В ответ на записку Эберхардта я написал формальное приглашение ему и его супруге, а также проинструктировал всех офицеров явиться в кают-компанию с чистыми руками и в белых рубашках. Затем я обговорил со старшим стюардом вопросы меню. Похоже, он принял просьбу Эберхардта как вызов своим способностям, и поспешил проконсультироваться с коком. Затем надо было позаботиться о напитках. Судовая пресная вода, которую зачастую принимали из не заслуживающих доверия источников и хранили в редко очищаемых стальных танках, куда добавляли немалое количество дезинфектантов, пахла илом, хлорином и угольной пылью. Но, верный своему слову, По снабдил нас несколькими ящиками пива, которые занимали немало места в нашей скромной рефкамере, и изрядным количеством шотландского виски, предпочитаемом Эберхардтом.

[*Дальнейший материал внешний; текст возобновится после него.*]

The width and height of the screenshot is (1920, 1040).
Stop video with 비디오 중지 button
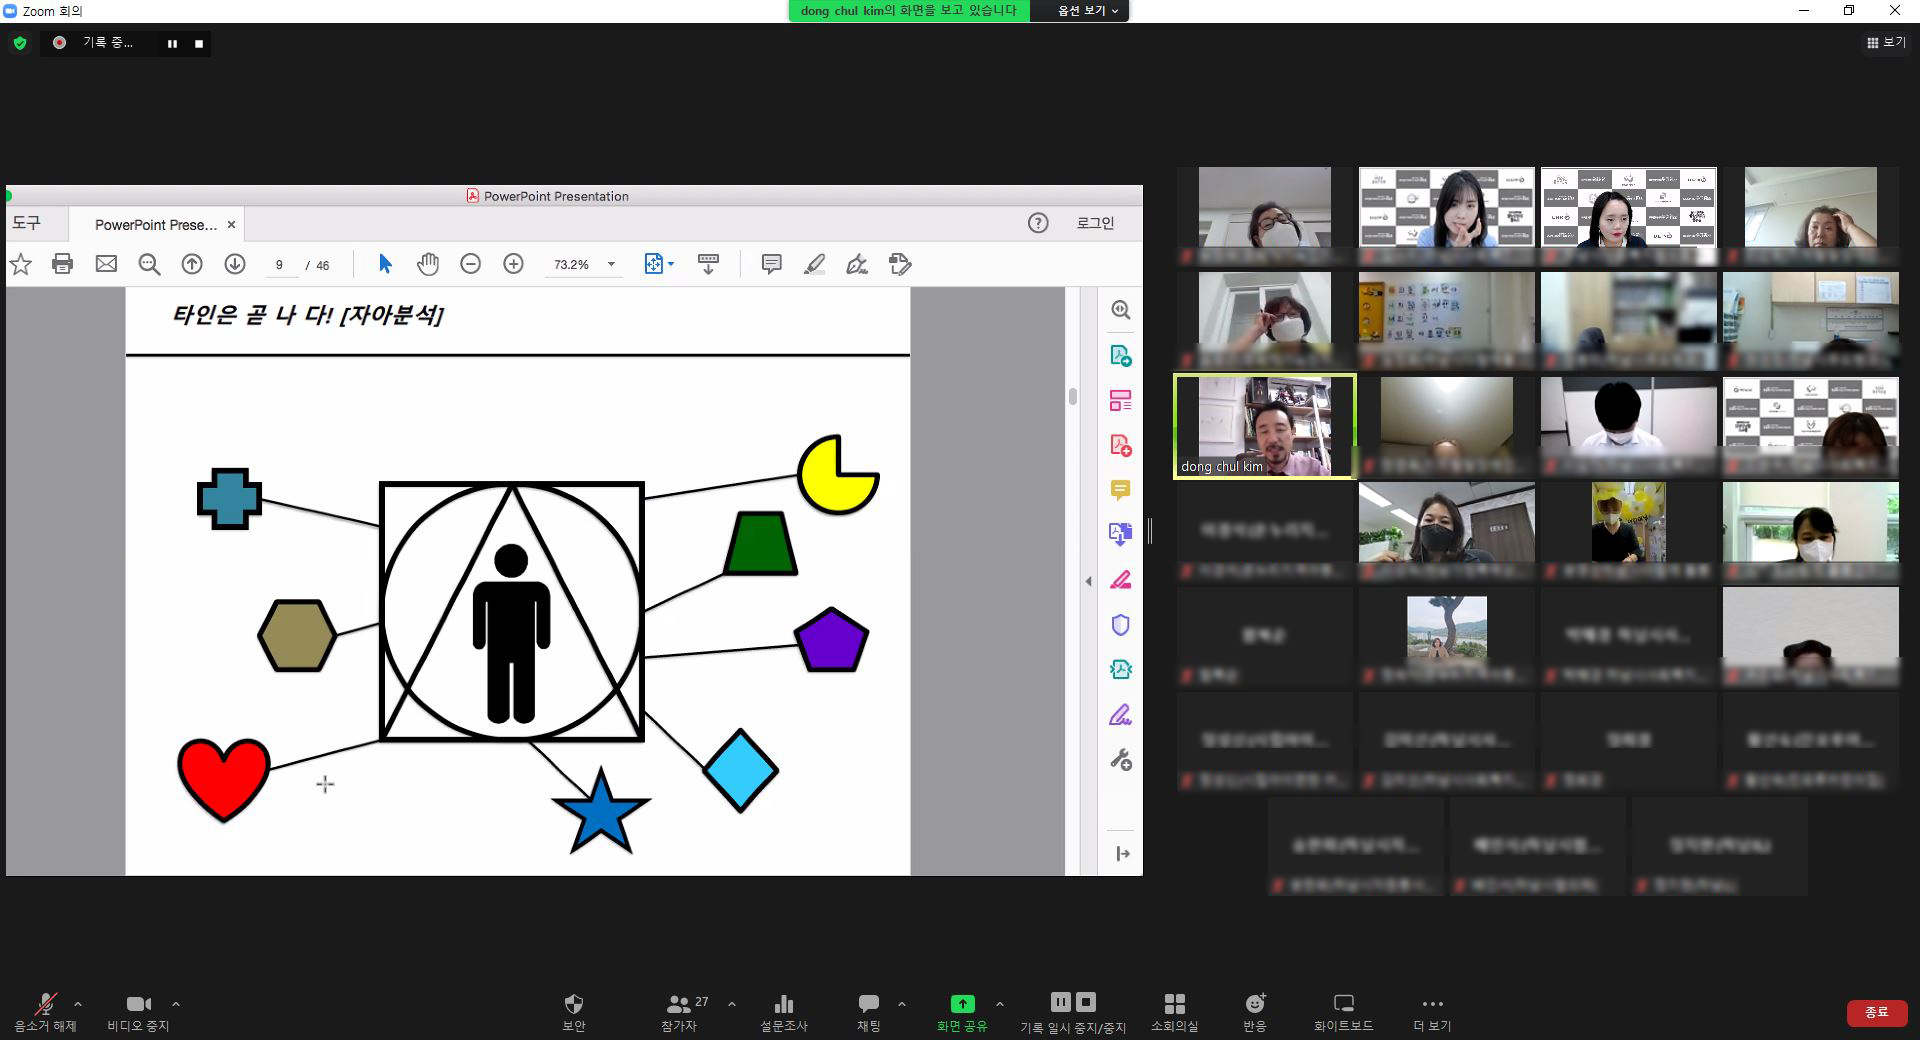tap(138, 1011)
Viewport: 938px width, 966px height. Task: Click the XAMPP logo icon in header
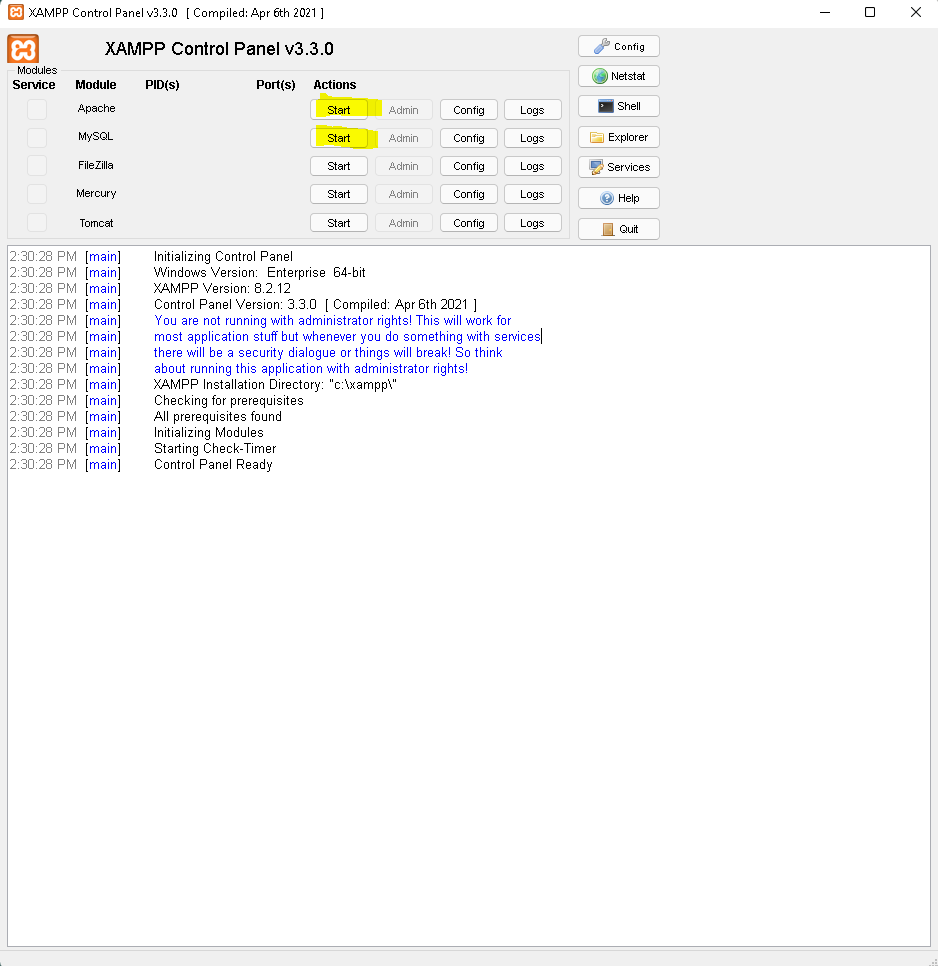pos(23,50)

Я наблюдал, как Мак-Грат вышел из рулевой рубки и поднялся на верхний мостик взять пеленга ближайших мысов, чтобы нанести место судна на карту. Насколько я мог понять, Мак-Грат и Гриффит помирились друг с другом. Не было видно открытых признаков враждебности, как, впрочем, и особой сердечности. Что ж, вы не обязаны любить человека, с которым вместе работаете. Я плавал с людьми, с которыми при других обстоятельствах я ни за что бы не общался. Сослуживцы по необходимости, как их называли, люди, с которыми ты работал в течение своего контракта, и больше не видел и не желал снова видеть. И было много пьяных, буйных, размахивающих свинчаткой неудачников, маскирующихся под моряков в портах Дальнего Востока. Я сталкивался с такими, которых было бесполезно штрафовать или угрожать им властями. Но, хотя у меня на рукаве и было четыре золотых нашивки, я пробился из самых низов и знал все баковые уловки. Человек, поднявшийся против меня, получал урок. Если он его выучил — хорошо, если нет, то второй раз я был еще жестче. Он платил штраф побоями и кровью, и была вероятность, что власти найдут его валяющимся в припортовой аллейке.

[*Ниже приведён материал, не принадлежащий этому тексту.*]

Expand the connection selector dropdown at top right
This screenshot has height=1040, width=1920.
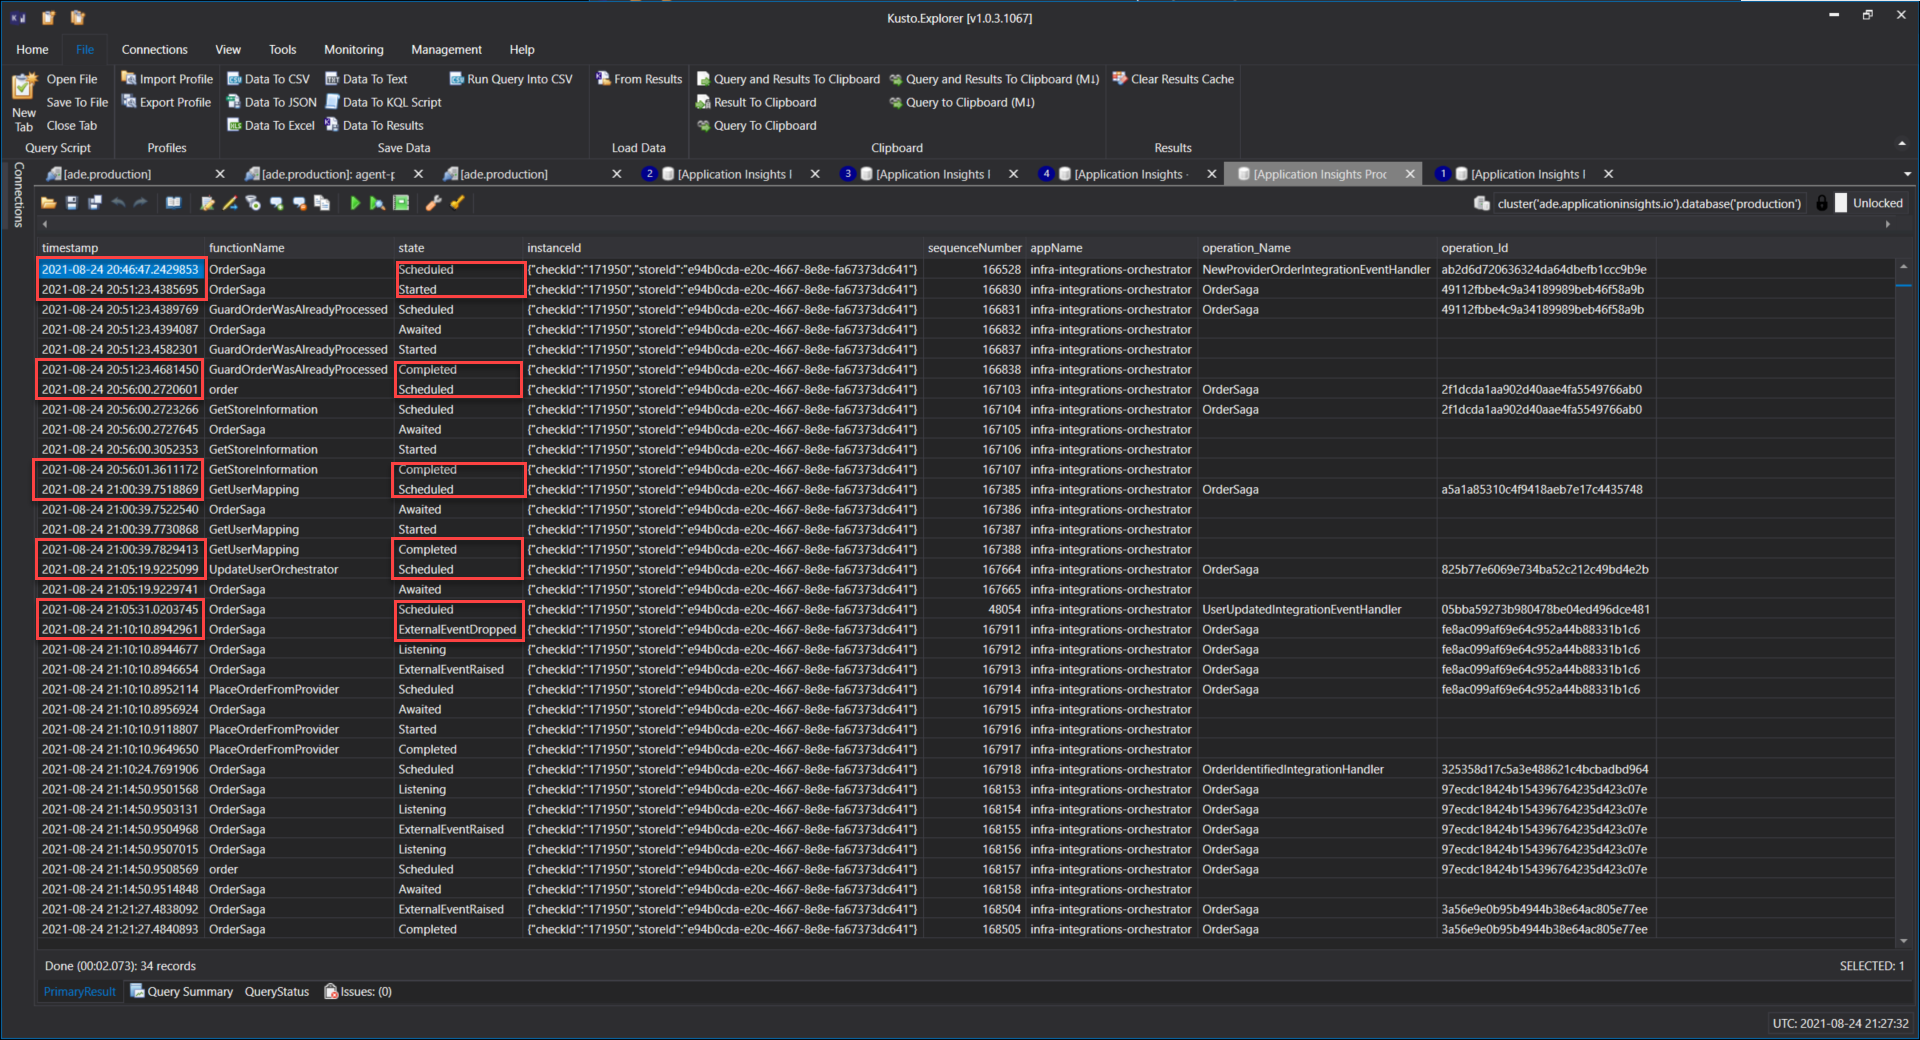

Я считал, что руковожу эффективно и большей частью мной довольны. Оплата справедливая, еда не давала поводов жаловаться, и судно, хоть и старенькое, но мореходное и более комфортабельное, чем большинство трампов военной постройки. Работа была тяжелой, но так было на любом другом судне, старающимся заработать на нерегулярных и невысоких фрахтовых ставках Востока, где слово "конкурент" значило "головорез" и где ценилось не соблюдение правил и постановлений, а их нарушение. Но в этом крылись возможности. Как я уже говорил Мак-Грату, Роудены издавна жили на побережье Кента и имели длинную родословную моряков и контрабандистов — эти характерные черты я унаследовал в полной мере. Я также приобрел что-то вроде репутации капитана, знающего всякую укромную якорную стоянку и каждого нечестного чиновника от Калькутты до Владивостока. Соответствовало это действительности или нет — это я предоставлял судить другим. Не было недостатка в выгодных предложениях от По и других агентов по доставке грузов, о которых не следовало спрашивать и которые нужно было укрыть от внимания таможенных и налоговых органов.